Die Wundertüte Buch

Die Kunsthalle Palazzo nimmt sich des Literatur-Nobelpreisträgers Carl Spitteler an.

In den Vitrinen liegen die Schätze.

In den Vitrinen liegen die Schätze.

(Bild: Niggi Messerli)

Das Vorwort zum Ausstellungskatalog nennt Ross und Reiter. Im Jubiläumsjahr wollte man im Kanton Baselland nicht untätig bleiben und regte eine Kunstausstellung über Carl Spitteler im Palazzo Liestal an, der 1845 hier im Kantonshauptort geboren wurde. Schliesslich gilt es, 2019 die Verleihung des Literatur-­Nobelpreises an den Autor vor 100 Jahren zu feiern. Man kann sich fragen, wie sinnvoll es ist, eine Kulturinstitution derart in kulturpolitische Verantwortung zu nehmen, zumal Ausstellungen über Literatur nicht eben zu den leichtesten Übungen gehört. 

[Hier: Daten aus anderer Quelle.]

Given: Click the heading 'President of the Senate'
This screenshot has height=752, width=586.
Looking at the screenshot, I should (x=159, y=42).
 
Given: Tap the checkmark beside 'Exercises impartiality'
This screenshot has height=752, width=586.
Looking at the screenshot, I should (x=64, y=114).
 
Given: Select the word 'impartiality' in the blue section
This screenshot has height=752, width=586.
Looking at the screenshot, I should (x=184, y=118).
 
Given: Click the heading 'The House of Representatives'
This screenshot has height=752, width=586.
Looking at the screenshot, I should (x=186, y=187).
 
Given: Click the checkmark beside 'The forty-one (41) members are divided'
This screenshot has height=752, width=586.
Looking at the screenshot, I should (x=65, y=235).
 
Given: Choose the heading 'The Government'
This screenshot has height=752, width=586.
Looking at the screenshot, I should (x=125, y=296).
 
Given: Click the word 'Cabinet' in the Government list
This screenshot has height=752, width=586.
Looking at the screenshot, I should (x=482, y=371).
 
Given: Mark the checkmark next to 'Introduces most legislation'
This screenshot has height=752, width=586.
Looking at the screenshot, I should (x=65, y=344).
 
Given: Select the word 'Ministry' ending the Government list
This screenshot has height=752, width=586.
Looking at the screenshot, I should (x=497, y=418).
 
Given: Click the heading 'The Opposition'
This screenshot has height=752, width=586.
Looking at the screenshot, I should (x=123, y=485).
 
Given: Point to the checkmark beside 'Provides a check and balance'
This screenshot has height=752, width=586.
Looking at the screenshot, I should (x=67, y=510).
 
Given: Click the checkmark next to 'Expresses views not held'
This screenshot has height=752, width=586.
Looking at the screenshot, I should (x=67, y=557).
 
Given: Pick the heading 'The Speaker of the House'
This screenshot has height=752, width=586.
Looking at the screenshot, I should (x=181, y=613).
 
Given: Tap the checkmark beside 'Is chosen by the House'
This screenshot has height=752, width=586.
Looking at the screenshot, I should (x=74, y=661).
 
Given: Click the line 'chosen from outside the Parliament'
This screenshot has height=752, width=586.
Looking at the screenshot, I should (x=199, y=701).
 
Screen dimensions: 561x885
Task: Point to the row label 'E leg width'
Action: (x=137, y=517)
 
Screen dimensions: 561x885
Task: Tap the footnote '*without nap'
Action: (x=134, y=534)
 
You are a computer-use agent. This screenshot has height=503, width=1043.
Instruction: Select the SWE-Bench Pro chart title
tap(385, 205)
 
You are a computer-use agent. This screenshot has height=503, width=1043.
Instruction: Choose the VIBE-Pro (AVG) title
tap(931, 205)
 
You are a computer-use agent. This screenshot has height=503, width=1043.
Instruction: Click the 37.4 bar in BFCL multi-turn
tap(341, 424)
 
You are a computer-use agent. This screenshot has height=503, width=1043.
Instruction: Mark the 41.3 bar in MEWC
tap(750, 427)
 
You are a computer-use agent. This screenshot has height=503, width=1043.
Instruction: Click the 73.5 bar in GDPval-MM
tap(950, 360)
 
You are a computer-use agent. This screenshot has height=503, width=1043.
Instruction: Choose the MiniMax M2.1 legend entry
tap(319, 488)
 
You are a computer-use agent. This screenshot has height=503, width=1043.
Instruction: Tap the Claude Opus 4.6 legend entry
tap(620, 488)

Massimiliano Madonna und Konrad Tobler sind erfahren genug, sich der Herausforderung zu stellen. In ihrem Vorwort benennen sie gleich zwei «Knacknüsse«: Da ist Spittelers eher marginaler Zugang zur Kunst, zum anderen gehört er zu jenen Autoren des 19. und frühen 20. Jahrhundert, die nur einem Spezialpublikum bekannt sind. 

Was bleibt also? Die beiden Kuratoren machen das Werk zu einer Art Wundertüte, auch wenn sie dadurch ein gewisses Mass an Beliebigkeit in Kauf nehmen. «Imago. Geschichtsbilder, Frauenbilder, Spiegelbilder» haben sie die prominent besetzte Ausstellung zu Ehren des Literaturnobelpreisträgers nach einem Roman Spittelers genannt. Warum aber nicht Peter Wüthrich als Leitkünstler nehmen, in dessen Kunst Bücher eine Hauptrolle spielen? Indem er sie wie eine Schwalbe auf Reisen schickt, das Lesebändchen wird dann zum Schwanz. Oder sie vor einem alten Käfer mit dem vielsagenden Kennzeichen «978-SEX» in Position bringt.

Der neutrale Standpunkt

Ohne Vitrine geht es dann doch nicht. Und vielleicht sollte man sogar hier starten. Denn die Exponate erinnern an die Zeitumstände von Carl Spitteler. Da ist der Erste Weltkrieg, der unter anderem mit Fotos von Verwundeten präsent ist. Spitteler hält 1914 in Zürich seine Rede «Unser Schweizer Standpunkt», in der er sich für eine Neutralität der Schweiz aussprach.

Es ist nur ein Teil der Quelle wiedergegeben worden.